Last September, Banner Health announced six new system-wide clinical standards. They all went live, on the same day, at all 25 of their facilities. And now, those standards are part of the “Banner way” of practice. This happens every month at Banner, with their system-level Care Management structure overseeing the constant creation and implementation of care standards.
The rigor and resources Banner dedicates to clinical standardization efforts is enviable—but it wasn’t always that way. Banner started as a fragmented system post-merger in 1999 with few physician leaders and little cohesion across the medical staff. Now they are a national leader in taking a system approach to reducing care variation.
Hear from Banner’s physician leaders about the three strategies that turned the dial on this clinical, and cultural, transformation.

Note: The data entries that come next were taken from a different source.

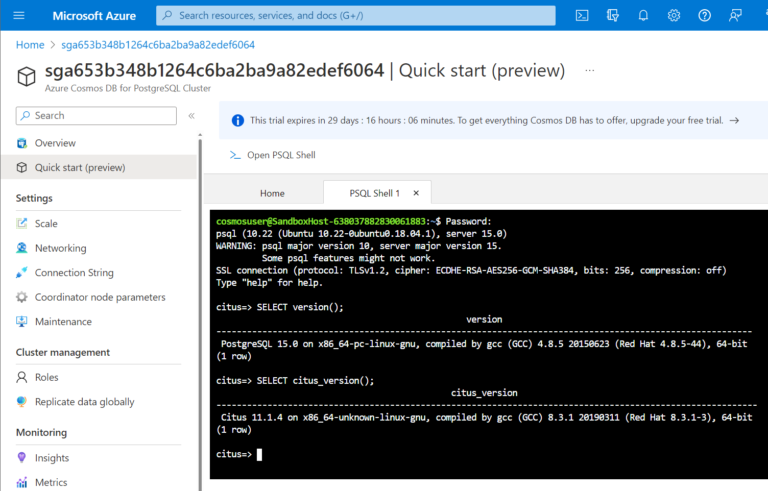Close the PSQL Shell 1 tab
The image size is (768, 491).
click(x=418, y=193)
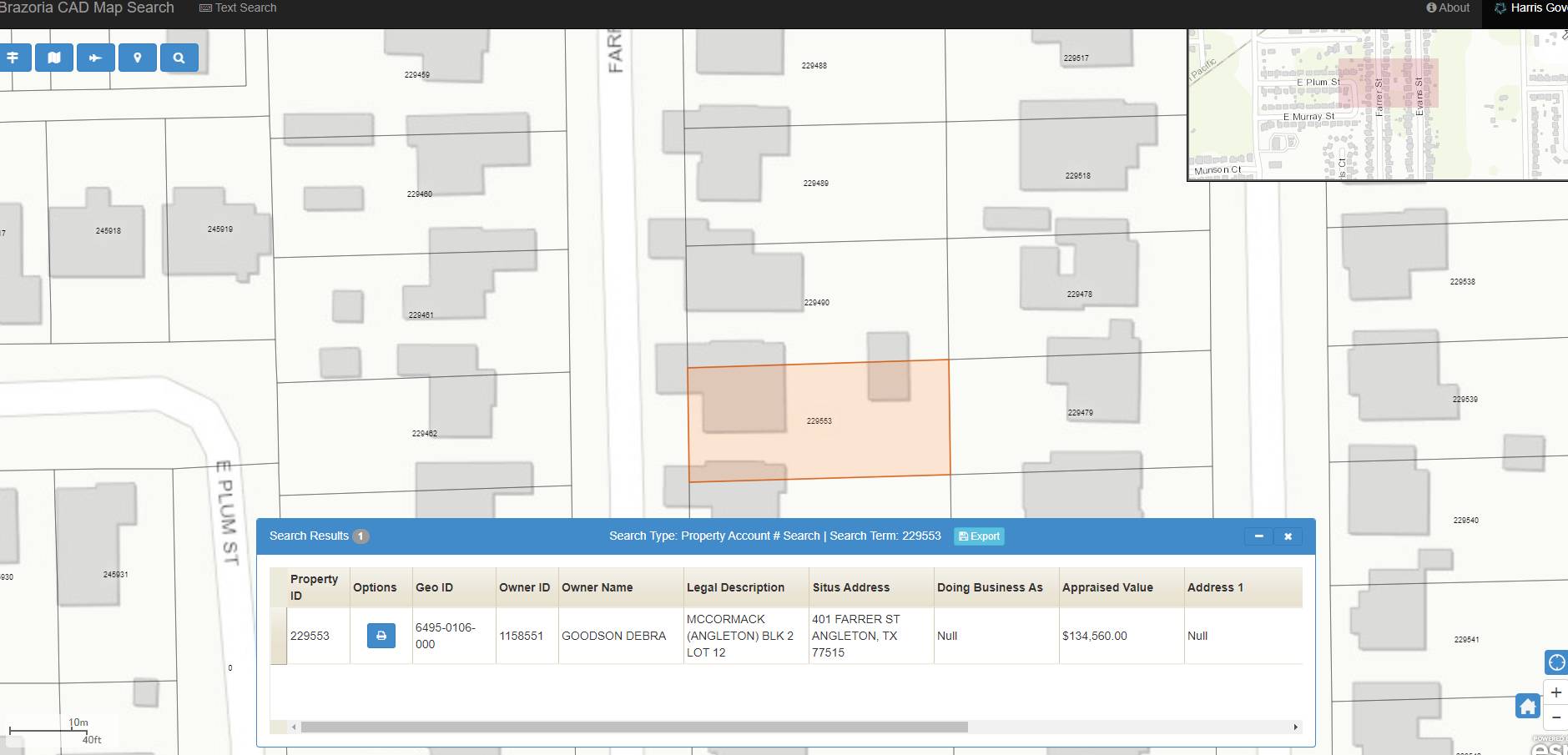Image resolution: width=1568 pixels, height=755 pixels.
Task: Click the home extent map button
Action: pyautogui.click(x=1527, y=707)
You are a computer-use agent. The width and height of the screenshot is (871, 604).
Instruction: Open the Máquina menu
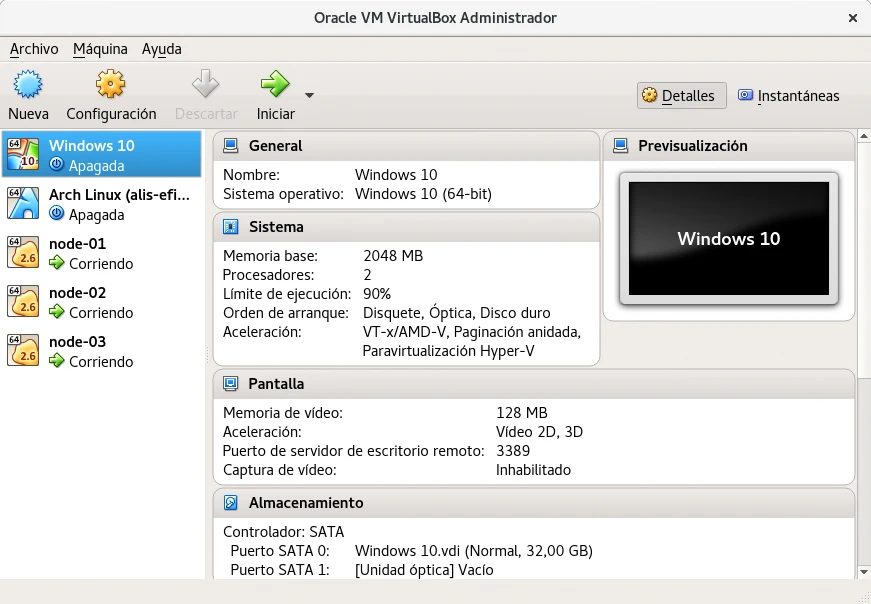point(100,49)
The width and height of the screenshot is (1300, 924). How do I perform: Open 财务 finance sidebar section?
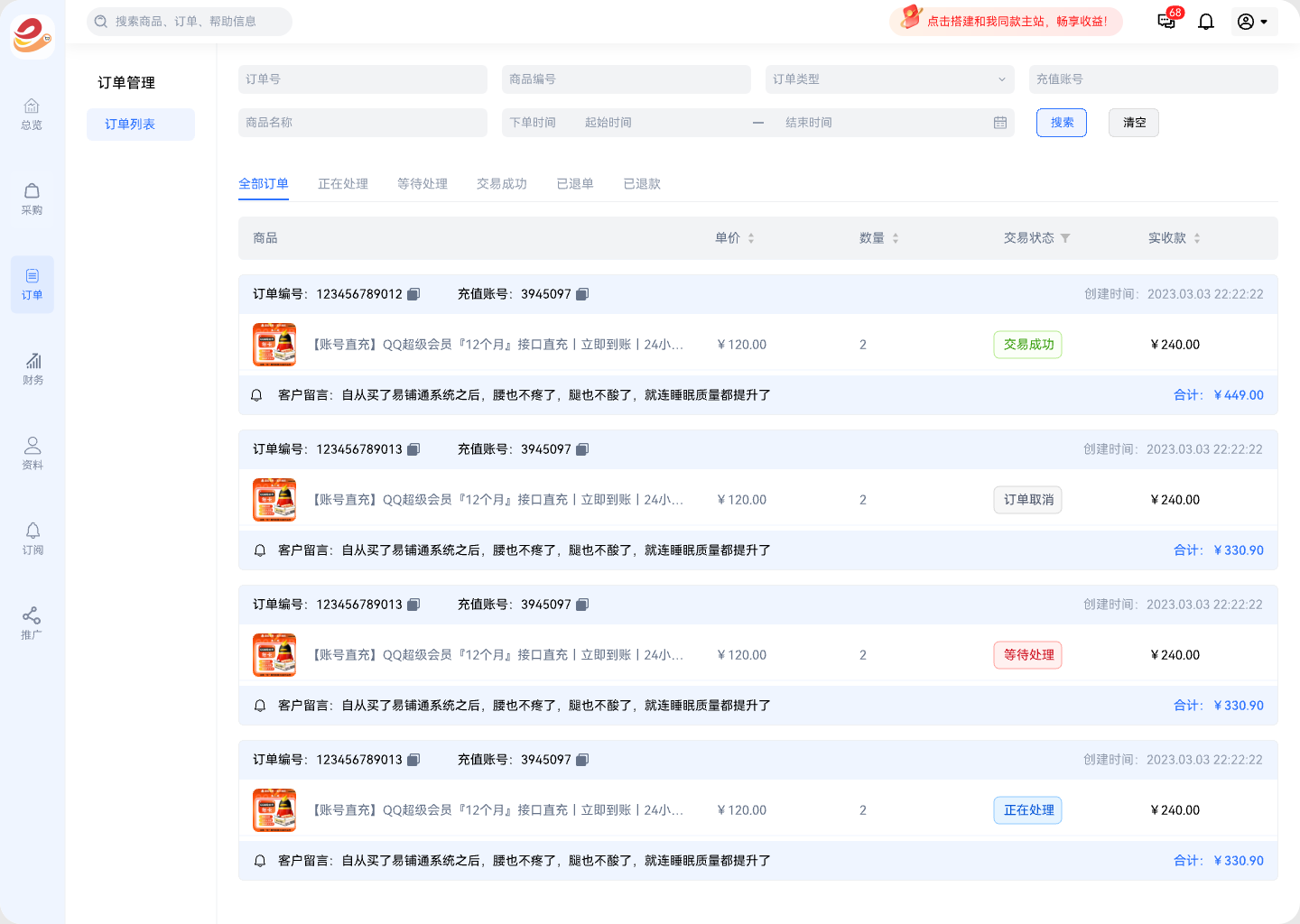(32, 368)
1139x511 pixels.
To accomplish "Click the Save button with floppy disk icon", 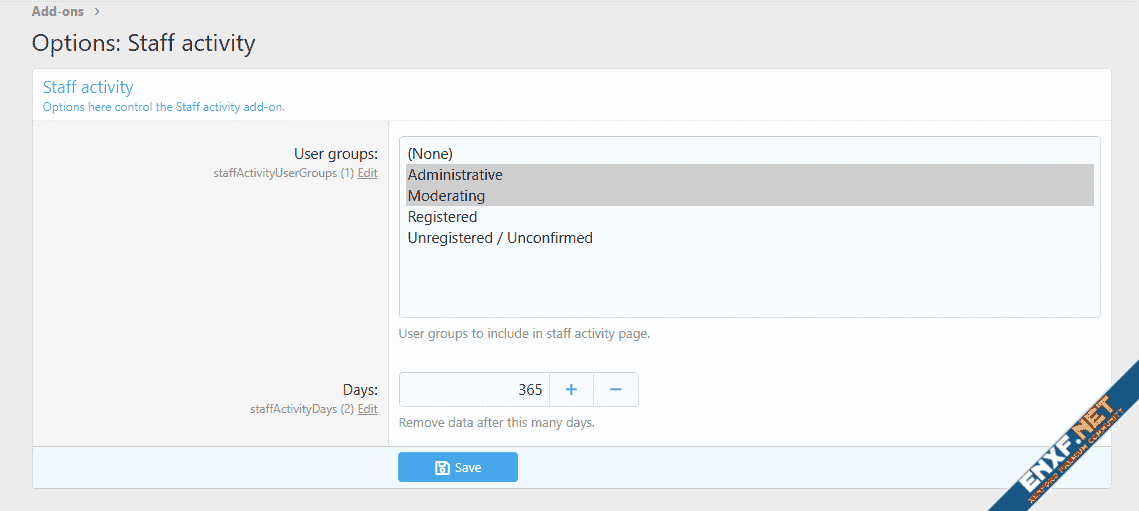I will pyautogui.click(x=458, y=467).
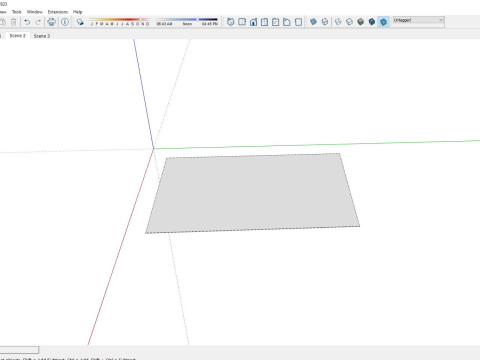The width and height of the screenshot is (480, 360).
Task: Toggle Show/Hide Shadows
Action: (80, 22)
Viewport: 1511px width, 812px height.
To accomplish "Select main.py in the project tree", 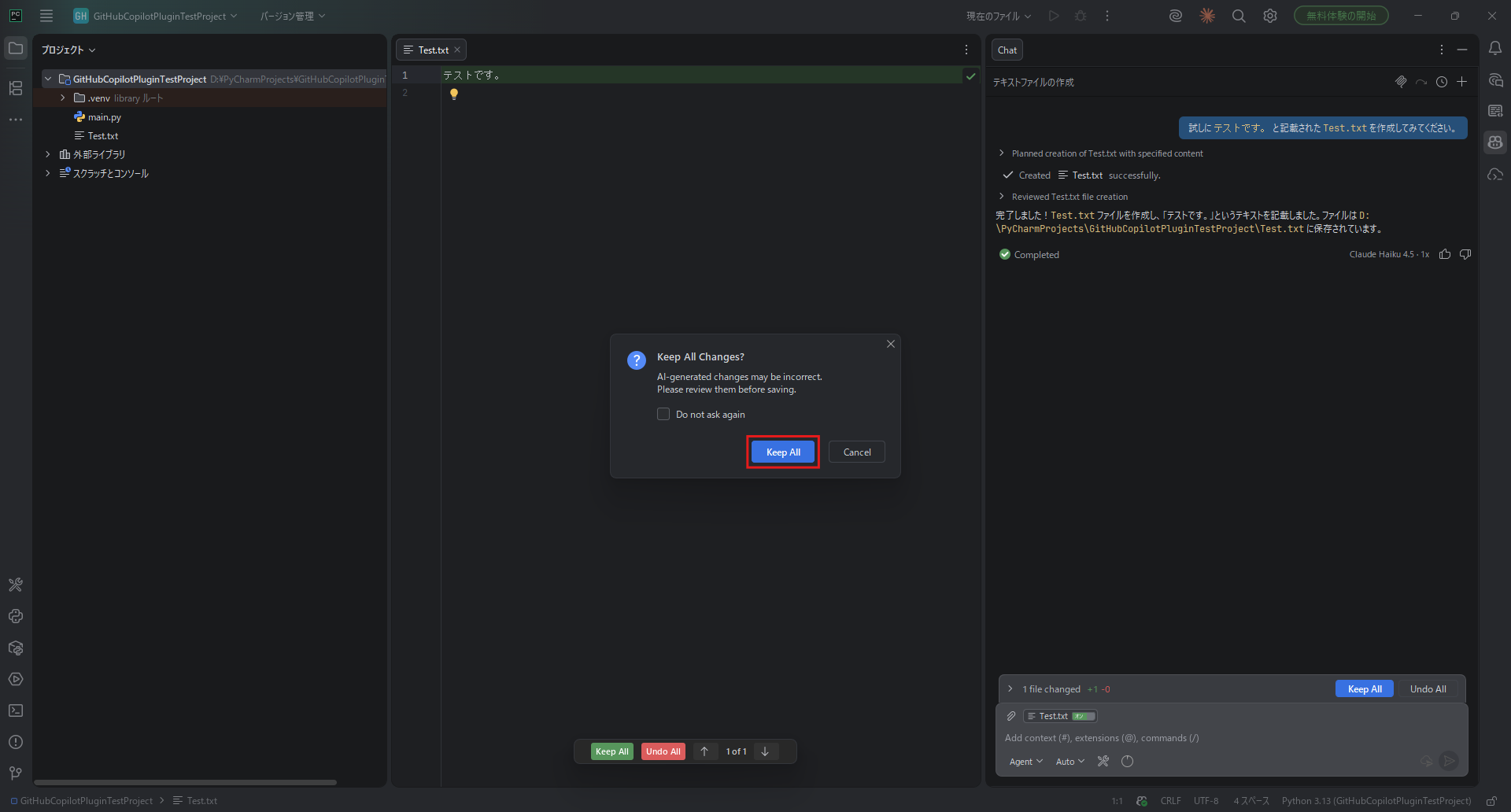I will (104, 117).
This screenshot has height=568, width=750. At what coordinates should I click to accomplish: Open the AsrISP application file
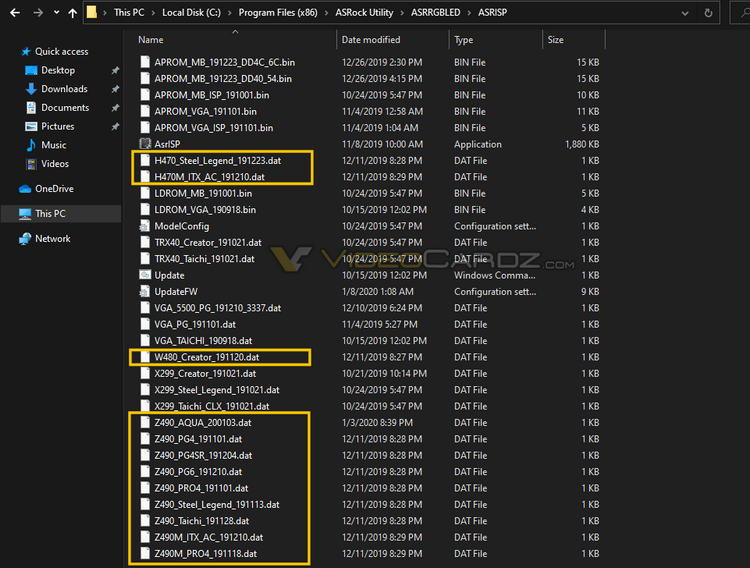[167, 144]
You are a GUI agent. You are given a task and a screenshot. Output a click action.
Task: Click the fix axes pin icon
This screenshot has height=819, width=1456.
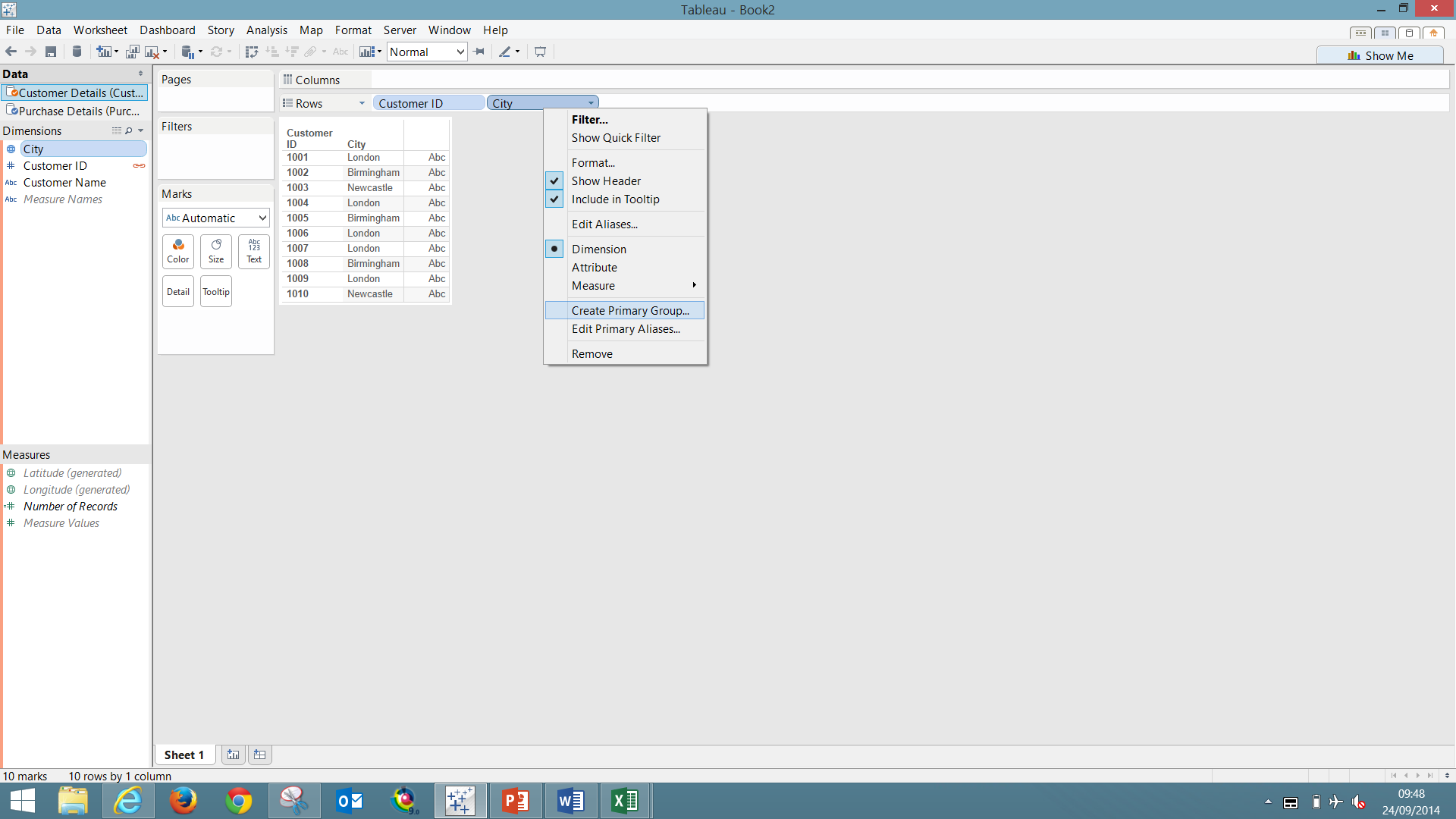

1. Securing physician commitment to care reliability
If you analyzed the mission statements of different health systems, you wouldn’t find too many substantive differences. Every organization dedicates itself to clinical quality, but, too often, this is mostly lip service. Many organizations don’t invest the upfront will and resources to build a system-wide infrastructure that holds all facilities to a consistently high level of quality and safety.
Watch the video
Banner has taken its mission a step further, turning it into a clinical vision of providing reliable, high-quality care system-wide. Employed and independent physicians alike support this vision because it aligns with their values, including:
- Fixing the system, rather than blaming individual physicians for underperformance
- Putting physicians at the forefront of developing system-wide clinical strategy and care standards
- Implementing care standards that are based on the evidence or clinical consensus, with rigorous outcomes monitoring
- Ensuring every patient in the system receives the best possible care
Notice—these efforts all focus on improving the quality of care. Banner does not incorporate cost reduction into its clinical vision, though cost-savings is a positive externality from Banner’s standardization efforts.
2. Building a clinician-centered infrastructure
Too often, systems create clinical guidelines and leave adoption to the local levels—leading to variation in implementation and outcomes. In contrast, Banner has built an extensive “machine” to create and implement a “Banner way” of practice.
Watch the video
They have a centralized (but inclusive) clinical leadership infrastructure that decides what standards clinicians should follow. And they provide wraparound supports such as process engineers, data monitoring, and clinical workflow tools to ensure every frontline clinician can easily adopt those standards.
3. Integrating independent physicians into organizational culture
What’s perhaps most impressive about the Banner story is that, with an 85% independent medical staff, they’ve created a culture in which all physicians participate in efforts to reduce care variation.
Watch the video
Banner encourages independent physicians to participate in Clinical Consensus Groups—and gives them the authority and support to truly transform clinical practice. Even though independent physicians are paid a per diem rate to participate, less than a third end up submitting their time sheets for compensation.
Of course, some physicians will be resistant to change. In those cases, Banner has embedded clear adherence expectations into OPPE and peer review, and will have escalating performance conversations with outlier physicians.